>> Begin Entries provided

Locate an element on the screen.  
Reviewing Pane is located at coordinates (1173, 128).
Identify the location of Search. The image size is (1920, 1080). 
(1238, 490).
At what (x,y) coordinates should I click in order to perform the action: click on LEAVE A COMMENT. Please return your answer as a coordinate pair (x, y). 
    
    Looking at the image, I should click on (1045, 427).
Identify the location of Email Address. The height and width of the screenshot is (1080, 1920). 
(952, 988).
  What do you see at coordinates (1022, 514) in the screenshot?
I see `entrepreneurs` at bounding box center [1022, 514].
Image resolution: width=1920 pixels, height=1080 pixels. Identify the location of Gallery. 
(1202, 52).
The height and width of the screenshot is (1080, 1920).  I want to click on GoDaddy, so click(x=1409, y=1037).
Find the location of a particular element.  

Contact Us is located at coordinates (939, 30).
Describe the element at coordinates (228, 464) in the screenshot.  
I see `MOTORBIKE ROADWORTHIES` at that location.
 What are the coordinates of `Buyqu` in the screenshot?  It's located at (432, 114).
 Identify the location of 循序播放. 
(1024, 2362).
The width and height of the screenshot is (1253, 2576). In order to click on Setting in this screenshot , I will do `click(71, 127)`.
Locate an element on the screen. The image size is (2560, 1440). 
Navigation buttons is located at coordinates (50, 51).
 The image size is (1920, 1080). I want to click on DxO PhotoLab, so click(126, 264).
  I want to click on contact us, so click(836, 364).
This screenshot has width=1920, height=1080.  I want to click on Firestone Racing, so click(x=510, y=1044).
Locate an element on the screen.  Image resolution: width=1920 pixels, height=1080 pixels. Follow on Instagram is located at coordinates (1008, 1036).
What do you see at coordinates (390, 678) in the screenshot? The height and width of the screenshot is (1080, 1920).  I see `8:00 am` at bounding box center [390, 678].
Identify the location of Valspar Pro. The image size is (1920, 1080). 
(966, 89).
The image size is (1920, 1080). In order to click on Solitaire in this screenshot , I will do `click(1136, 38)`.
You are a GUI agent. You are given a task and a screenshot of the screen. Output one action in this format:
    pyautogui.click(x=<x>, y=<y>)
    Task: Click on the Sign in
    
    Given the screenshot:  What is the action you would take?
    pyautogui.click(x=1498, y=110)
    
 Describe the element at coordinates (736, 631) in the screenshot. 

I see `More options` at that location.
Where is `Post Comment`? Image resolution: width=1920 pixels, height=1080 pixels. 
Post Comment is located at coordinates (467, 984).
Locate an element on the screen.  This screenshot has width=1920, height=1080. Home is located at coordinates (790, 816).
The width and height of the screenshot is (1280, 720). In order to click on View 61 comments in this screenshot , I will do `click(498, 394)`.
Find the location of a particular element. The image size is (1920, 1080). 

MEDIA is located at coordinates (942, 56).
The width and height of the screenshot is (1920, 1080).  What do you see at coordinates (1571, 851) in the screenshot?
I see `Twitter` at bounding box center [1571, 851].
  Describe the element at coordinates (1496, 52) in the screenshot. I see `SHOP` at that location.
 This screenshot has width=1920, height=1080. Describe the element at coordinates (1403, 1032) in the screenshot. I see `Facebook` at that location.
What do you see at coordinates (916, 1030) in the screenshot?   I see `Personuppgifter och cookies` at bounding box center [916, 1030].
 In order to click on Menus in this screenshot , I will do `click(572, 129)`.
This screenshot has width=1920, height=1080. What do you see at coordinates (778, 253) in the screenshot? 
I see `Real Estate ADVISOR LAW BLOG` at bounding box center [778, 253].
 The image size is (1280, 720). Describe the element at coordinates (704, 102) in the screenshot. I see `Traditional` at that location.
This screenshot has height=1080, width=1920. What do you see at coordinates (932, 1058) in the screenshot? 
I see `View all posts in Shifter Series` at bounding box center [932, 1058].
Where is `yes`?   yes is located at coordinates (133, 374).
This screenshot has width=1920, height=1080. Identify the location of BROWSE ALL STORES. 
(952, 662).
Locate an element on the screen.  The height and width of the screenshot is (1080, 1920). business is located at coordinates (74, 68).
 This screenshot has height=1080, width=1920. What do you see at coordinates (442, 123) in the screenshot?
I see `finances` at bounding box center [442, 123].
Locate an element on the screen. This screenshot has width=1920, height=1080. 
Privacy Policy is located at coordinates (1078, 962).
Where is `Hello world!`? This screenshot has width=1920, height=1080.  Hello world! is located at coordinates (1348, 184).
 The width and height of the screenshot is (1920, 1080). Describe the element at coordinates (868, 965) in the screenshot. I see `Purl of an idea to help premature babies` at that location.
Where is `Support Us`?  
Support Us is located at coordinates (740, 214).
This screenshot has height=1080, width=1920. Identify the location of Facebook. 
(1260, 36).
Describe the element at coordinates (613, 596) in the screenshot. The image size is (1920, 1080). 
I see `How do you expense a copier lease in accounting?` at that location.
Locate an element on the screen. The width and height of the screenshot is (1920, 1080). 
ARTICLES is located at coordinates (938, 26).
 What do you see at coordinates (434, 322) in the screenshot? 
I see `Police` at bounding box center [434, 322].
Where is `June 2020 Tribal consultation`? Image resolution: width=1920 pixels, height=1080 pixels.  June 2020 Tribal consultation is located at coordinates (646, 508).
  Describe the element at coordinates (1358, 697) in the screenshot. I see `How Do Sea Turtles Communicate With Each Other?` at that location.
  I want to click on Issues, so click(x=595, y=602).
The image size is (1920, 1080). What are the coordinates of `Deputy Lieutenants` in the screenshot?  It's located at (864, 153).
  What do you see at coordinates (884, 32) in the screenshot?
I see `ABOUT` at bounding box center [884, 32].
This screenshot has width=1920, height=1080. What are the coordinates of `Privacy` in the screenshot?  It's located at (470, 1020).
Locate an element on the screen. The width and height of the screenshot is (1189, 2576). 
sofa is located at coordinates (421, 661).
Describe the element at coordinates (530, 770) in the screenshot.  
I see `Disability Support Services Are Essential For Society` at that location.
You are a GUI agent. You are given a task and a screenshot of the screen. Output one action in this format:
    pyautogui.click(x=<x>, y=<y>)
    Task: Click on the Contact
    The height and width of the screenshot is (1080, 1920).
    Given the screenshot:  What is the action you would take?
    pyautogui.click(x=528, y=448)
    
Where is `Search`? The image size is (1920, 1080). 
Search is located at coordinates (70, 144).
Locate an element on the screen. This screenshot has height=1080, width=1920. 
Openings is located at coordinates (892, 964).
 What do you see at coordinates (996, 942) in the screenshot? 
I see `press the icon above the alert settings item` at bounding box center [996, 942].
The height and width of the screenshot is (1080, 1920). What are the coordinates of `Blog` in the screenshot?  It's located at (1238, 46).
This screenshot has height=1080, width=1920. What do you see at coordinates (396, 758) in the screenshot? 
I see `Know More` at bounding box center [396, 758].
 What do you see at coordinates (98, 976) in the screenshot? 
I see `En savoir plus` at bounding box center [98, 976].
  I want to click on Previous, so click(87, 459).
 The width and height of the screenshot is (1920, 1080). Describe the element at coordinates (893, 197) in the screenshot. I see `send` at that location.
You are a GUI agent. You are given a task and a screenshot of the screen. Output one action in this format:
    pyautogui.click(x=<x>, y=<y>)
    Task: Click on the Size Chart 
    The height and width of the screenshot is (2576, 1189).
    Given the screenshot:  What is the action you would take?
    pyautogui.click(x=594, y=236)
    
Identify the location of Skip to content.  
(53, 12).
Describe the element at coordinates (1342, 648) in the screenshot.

>> End Entries provided

Given problem –
Put the stretch of the records from the line containing "758) in the screenshot?" through the line containing "center [396, 758]." into a Markdown table with two columns, Row and Text. Number each row and leave out blank lines.

Exercise result –
| Row | Text |
|---|---|
| 1 | This screenshot has height=1080, width=1920. What do you see at coordinates (396, 758) in the screenshot?  |
| 2 | I see `Know More` at bounding box center [396, 758]. |